The greatest benefit? It’s simple, really: on single-pitcher sites, your roster construction is directly influenced by the pitcher you choose to roster. When everyone else is rostering pitchers in the same price range as one another, and you roster a pitcher in an entirely different price range, you position yourself with a totally unique lineup, and with a great shot at The Big Score we are constantly positioning ourselves to hit.
When to Do This?
Of course, this is not an everyday thing. Don’t try to make it an everyday thing! If you do, you’ll hit The Big Score from time to time, sure – but you’ll fail to stay afloat in between. As with everything else in MLB DFS, we should be tailoring our approach based on the slate.
There are a few times when it becomes really valuable to do this. (Personally, I keep an eye out for these times – and when I find one such day, I focus my play on FanDuel that day, pounding this approach.)
Firstly, you are looking for days on which there are strong reasons to believe the popular/expensive guys may underperform or are overpriced for what they really are (“Obvious Land Mines”), or are incredibly inconsistent (someone like Johnny Cueto comes to mind; he may post one of the highest fantasy scores of the season in back-to-back games, then go a month without putting up a baseline-acceptable score; days when he is expected to be high-owned can be great days to position yourself against the field, for example – while days when he is expected to be low-owned can be great days to play the volatility the other way and roster him in hopes of catching a monster outing). You can also do this when there is a clear and convincing reason to believe the popular, high-priced pitcher will not get a win (remember: the win bonus on FanDuel is enormous). If you can find a cheap pitcher who you think can match or exceed what the popular, high-priced guy will do (due to being a volatile, but high-upside guy himself, or due to being a fly ball pitcher in a great ballpark for fly ball pitchers, or due to being a guy who induces a lot of soft contact and usually has solid-if-unspectacular outings – and adding on top of any of these things: especially when this lower-priced guy is positioned well to pick up a win bonus that day!), you should look to make this move.

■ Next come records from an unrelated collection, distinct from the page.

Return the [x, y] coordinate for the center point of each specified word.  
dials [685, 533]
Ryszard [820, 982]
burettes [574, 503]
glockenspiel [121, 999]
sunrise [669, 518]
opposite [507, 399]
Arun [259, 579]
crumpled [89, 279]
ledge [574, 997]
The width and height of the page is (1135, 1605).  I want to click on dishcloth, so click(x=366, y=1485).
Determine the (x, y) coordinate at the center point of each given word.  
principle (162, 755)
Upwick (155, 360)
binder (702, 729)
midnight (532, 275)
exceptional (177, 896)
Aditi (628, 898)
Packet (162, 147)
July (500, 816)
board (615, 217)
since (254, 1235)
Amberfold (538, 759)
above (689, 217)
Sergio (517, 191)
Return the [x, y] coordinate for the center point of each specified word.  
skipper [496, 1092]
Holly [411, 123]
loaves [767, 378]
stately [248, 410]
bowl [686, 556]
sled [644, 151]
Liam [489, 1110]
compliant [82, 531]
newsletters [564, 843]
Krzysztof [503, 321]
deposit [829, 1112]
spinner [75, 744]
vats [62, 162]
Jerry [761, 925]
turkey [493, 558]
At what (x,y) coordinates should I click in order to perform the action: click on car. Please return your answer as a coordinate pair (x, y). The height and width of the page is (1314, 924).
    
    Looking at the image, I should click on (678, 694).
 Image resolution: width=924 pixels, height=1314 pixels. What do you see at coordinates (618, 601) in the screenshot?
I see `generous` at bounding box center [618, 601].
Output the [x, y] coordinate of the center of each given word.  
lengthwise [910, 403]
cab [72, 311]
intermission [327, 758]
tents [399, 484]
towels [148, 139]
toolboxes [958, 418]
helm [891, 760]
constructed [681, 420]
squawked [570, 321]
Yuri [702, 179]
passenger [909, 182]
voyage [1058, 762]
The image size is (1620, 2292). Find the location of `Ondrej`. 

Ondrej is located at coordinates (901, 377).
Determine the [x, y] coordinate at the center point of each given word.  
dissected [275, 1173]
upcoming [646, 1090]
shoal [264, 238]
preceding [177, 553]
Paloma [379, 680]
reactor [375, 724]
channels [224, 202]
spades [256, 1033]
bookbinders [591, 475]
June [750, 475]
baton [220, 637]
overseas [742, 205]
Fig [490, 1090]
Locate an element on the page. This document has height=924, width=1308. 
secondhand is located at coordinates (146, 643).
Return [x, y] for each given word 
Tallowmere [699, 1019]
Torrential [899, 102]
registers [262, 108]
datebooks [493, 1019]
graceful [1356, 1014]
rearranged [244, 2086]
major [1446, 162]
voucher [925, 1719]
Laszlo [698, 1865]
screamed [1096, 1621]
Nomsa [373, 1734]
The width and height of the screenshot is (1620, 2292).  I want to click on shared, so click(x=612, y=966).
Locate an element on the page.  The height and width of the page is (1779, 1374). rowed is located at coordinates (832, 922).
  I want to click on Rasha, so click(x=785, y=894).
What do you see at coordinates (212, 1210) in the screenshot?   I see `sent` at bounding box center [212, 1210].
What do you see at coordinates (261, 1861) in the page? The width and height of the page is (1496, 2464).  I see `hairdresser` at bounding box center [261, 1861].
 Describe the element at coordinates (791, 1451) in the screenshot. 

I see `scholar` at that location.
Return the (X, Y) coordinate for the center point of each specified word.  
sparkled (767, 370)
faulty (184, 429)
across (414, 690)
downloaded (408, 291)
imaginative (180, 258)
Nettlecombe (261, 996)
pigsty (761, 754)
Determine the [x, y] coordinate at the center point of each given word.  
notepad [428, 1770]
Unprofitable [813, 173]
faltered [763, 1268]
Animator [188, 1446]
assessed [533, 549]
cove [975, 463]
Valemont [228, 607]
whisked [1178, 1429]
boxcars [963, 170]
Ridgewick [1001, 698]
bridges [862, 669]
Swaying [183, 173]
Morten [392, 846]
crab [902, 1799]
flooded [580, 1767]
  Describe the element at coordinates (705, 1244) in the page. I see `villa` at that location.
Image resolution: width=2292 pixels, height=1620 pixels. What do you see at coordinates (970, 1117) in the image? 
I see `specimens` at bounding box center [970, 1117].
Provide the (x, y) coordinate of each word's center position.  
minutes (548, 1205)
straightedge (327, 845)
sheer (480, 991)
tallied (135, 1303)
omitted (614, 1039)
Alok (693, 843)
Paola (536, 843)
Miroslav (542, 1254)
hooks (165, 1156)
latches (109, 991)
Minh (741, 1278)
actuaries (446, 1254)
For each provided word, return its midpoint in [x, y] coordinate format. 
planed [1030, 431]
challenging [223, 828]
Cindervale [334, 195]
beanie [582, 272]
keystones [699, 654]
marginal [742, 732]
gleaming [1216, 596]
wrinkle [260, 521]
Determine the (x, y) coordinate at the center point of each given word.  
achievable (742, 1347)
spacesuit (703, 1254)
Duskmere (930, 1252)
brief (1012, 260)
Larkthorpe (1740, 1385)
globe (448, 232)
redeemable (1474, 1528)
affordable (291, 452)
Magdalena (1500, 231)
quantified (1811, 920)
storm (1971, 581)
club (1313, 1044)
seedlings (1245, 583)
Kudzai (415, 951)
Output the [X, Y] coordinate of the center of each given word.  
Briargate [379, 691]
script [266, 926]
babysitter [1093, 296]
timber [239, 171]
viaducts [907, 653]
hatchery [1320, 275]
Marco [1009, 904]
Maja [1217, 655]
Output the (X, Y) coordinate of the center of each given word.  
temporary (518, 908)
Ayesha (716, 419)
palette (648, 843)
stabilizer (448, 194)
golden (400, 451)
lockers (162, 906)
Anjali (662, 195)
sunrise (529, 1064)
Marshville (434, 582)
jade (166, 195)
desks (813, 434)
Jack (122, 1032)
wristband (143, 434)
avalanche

Two of the major misconceptions here are:
1) High-priced pitchers inherently possess more upside than low-priced pitchers, and
2) You need a cheap guy with a lot of upside in order to justify moving away from the high-priced guys.
Lots of days, the high-priced guys don’t have as much upside as everyone wants to pretend. And on such days, you don’t need to find a cheap guy who “can get you 60 FanDuel points.” You just need a guy who can match (or come close to matching) what the popular, high-priced guy will do. If you find a cheap guy who can do that, you’ll be in great shape already – with higher-upside bats than anyone else can afford that day, and with a roster construction approach that leaves you all alone.
When to Avoid?
When the cheap arms are in poor spots, do not force this approach.
When the “popular, expensive arms” are truly worth their salary and the ownership attention they are receiving, do not force this approach.
When you like something completely different at the plate than what everyone else likes, and you can roster the “popular, expensive arm” and still have a totally different roster approach than your competition (assuming the “popular arm,” that day, has more upside than the cheaper guys, or is safer than the cheaper guys – that is to say, assuming he’s a good play by the numbers, and not just by name), there is no need to force in a cheap guy.
Let the slate dictate your approach.
Let the slate dictate your play.
Not every day is going to be a good one for “positioning yourself for The Big Score.” Not every day is a good day for paying down in tournaments on single-pitcher sites.
But always (always!) keep an eye out for the elements that combine to create a great day for “paying down in tourneys on single-pitcher sites” while everyone else is paying up. On such days, shift your focus toward tourneys on single-pitcher sites – then kick back, and enjoy The Big Scores that begin to roll your way.